1872年10月12日 『ザ・ジャパン・ウィークリー・メール』日本の外交使節団 岩倉具視を団長とする日本の外交使節団が8月17日、キュナード社の蒸気船オリンパス号でリヴァプールに到着した。そして、政府を代表してアレクサンダー陸軍少将とリヴァプール市長そして商業会議所会頭らが出迎え岩倉全権使節に歓迎の言葉を述べた。使節は直ちにロンドンに向かい、19日にはグランヴィル卿夫妻が主宰する歓迎晩餐会が開かれた。
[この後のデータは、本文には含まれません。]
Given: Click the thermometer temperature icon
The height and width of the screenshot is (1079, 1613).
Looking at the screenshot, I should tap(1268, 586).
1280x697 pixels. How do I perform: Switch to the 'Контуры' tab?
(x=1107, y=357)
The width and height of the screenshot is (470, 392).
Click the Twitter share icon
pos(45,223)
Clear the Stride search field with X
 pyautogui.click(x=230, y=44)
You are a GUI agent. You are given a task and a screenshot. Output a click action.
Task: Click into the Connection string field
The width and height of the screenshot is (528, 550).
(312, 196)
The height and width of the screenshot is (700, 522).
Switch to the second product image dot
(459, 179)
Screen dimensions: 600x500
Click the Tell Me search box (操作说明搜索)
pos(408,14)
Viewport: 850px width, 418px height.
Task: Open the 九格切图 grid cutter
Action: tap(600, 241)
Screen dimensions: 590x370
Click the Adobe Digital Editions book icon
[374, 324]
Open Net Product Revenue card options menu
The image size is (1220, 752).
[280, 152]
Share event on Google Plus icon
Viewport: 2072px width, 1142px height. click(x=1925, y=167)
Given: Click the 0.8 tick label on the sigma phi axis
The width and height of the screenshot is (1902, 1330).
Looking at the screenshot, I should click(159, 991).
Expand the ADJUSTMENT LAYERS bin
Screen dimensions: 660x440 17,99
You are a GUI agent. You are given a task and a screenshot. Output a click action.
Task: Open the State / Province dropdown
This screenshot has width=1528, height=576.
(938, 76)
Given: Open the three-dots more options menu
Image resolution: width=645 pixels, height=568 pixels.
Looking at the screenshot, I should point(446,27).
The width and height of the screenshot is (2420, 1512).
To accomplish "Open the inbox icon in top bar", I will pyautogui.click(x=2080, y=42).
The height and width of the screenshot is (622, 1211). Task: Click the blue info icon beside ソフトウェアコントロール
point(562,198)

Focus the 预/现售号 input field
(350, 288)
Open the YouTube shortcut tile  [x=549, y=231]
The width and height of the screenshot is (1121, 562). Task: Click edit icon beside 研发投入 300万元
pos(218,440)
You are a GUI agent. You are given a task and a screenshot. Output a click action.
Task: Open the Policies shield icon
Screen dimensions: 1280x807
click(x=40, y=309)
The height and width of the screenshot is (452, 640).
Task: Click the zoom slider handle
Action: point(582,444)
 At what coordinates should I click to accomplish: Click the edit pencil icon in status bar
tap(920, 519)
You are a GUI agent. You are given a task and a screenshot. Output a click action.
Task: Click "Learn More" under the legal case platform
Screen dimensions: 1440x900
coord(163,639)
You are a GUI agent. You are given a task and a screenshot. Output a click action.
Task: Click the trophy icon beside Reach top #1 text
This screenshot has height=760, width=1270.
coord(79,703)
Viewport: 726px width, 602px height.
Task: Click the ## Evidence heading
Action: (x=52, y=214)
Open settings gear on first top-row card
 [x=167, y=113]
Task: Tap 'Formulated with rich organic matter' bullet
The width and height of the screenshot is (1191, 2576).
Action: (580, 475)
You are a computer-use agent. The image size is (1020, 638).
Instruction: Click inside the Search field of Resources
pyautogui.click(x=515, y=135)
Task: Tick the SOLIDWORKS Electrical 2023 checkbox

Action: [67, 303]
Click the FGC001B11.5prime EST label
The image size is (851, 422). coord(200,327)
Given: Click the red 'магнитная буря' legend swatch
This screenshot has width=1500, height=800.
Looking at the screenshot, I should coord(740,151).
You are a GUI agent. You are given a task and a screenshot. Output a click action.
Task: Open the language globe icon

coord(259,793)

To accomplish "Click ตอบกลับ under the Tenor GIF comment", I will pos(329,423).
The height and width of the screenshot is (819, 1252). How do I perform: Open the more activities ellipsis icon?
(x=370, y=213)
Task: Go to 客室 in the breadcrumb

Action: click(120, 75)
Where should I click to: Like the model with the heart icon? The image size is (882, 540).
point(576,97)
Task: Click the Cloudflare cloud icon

そして、その後、一行は煌々と照明された万国博覧会場を訪ねた。翌日、彼らはブライトンに行き、そこでモスマン氏が率いるイギリス地理学協会で論文発表の場に出席、引続いてブライトン市長のバロー氏がホスト役の昼食会が催された。そこではスピーチはなかった。しかし、市長は短い表現であるが、使節代表としての岩倉をブライトン市は心から歓迎すると述べた。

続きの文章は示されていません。